First, we need to know more about any old tuple than its physical position. Specifically, we probably want to know its primary key. In the case of an update, this is only a problem for the current representation if the primary key has been changed; in the case of a delete, it's always a problem. It probably wouldn't be all that difficult or expensive to have a mode where we write the old tuple, or the relevant columns from it, to the log as well. So this seems manageable.
Second, unless we want to be able to replicate only to a cluster that is guaranteed to be exactly binary-compatible with the one we're replicating from, and with identical type definitions, we're going to need to serialize the tuple data to text. This is hard. You can't make sense of the tuple data on its own - you need the column definitions for the table it came from. The data isn't self-identifying: a four-byte integer is represented by four bytes, period. Two two-byte integers could look just the same; and it could equally well be the beginning of a variable-length value. This wouldn't be a problem if you were willing to lock out all concurrent schema changes on tables with replication enabled, but otherwise, you need some way to make sure that each tuple gets decoded using the tuple descriptor that was in effect at the time the WAL log entry was made, which might not be the same as the current tuple descriptor.
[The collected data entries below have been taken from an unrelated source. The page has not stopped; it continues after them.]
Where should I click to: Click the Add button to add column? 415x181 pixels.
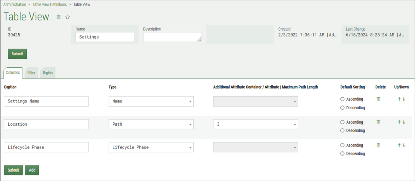[32, 170]
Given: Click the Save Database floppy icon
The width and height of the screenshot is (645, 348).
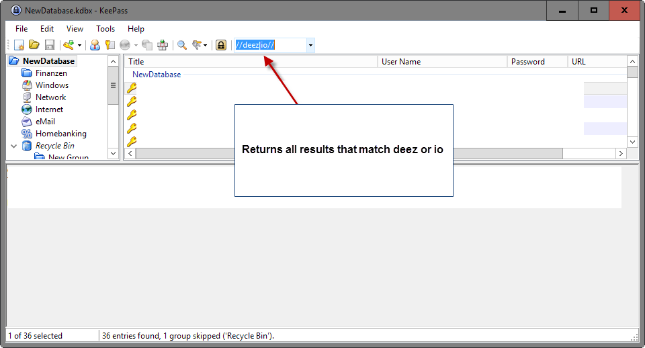Looking at the screenshot, I should 49,46.
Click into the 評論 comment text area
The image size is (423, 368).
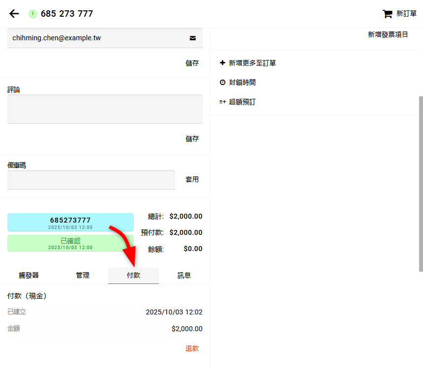(105, 109)
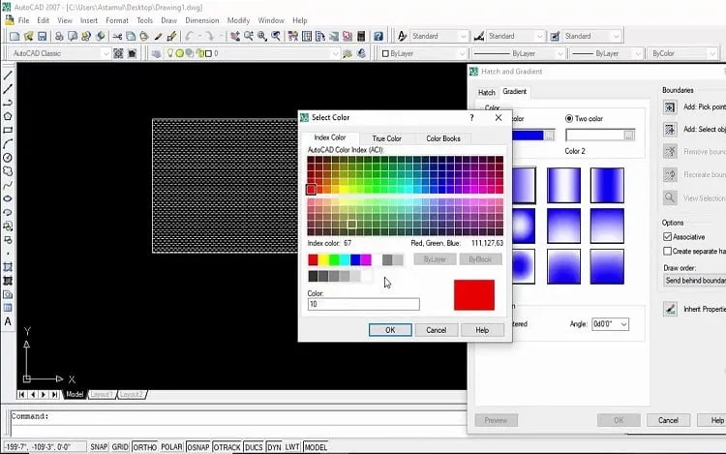This screenshot has height=454, width=726.
Task: Select the Multiline Text tool
Action: (x=8, y=321)
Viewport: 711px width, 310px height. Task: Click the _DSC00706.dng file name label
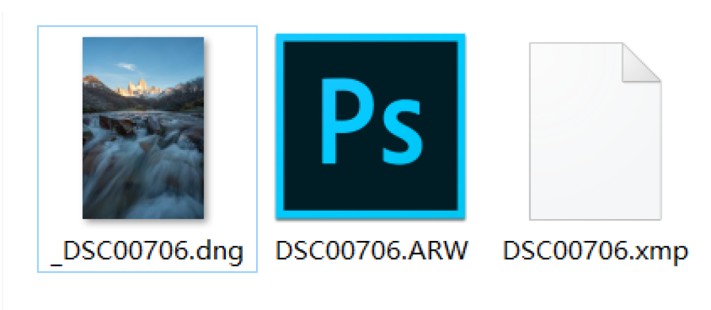[147, 251]
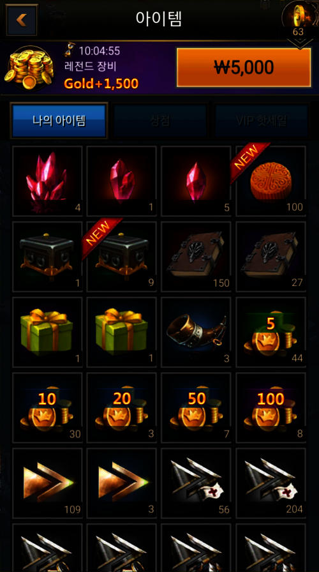Screen dimensions: 319x572
Task: Select the golden speedup arrow with 109
Action: coord(47,483)
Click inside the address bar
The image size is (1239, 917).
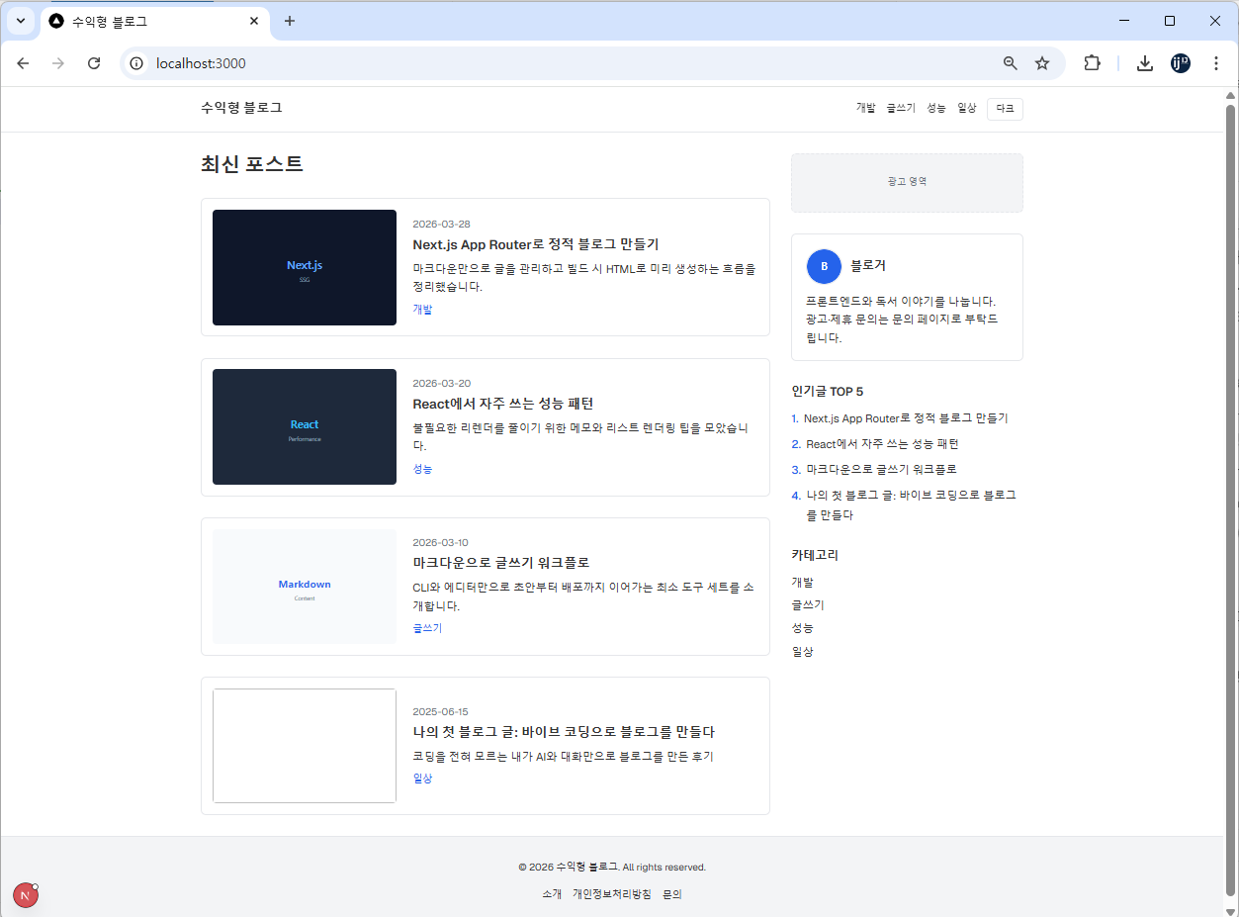tap(396, 62)
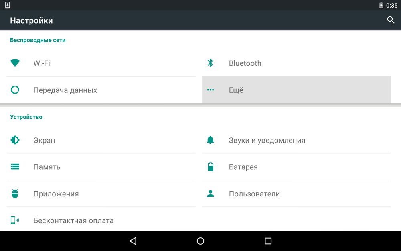Viewport: 401px width, 251px height.
Task: Tap the contactless payment phone icon
Action: coord(14,220)
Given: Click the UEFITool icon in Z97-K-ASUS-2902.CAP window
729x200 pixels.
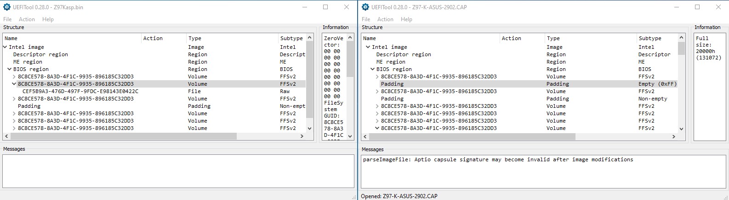Looking at the screenshot, I should [x=365, y=7].
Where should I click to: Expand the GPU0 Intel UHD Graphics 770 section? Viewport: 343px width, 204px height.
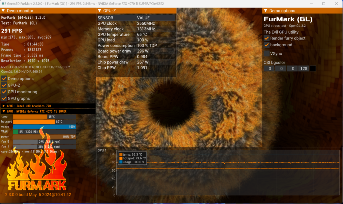4,106
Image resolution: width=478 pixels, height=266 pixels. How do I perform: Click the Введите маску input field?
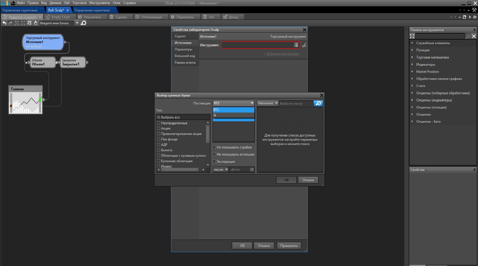pos(296,104)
Third, large values are going to get pushed out to the TOAST table, so what we'll actually see in the WAL log is a series of insertions to the TOAST table and an insert into the parent table containing a TOAST pointer. Some kind of logic to reassemble all of those physical inserts into a single logical operation would be needed.
The alternative to all of this is to give up on reconstructing the tuples from the WAL data, and instead have a separate replication log that gets updated in parallel with WAL. That seems architecturally a lot simpler, but I think the performance will be quite a lot worse.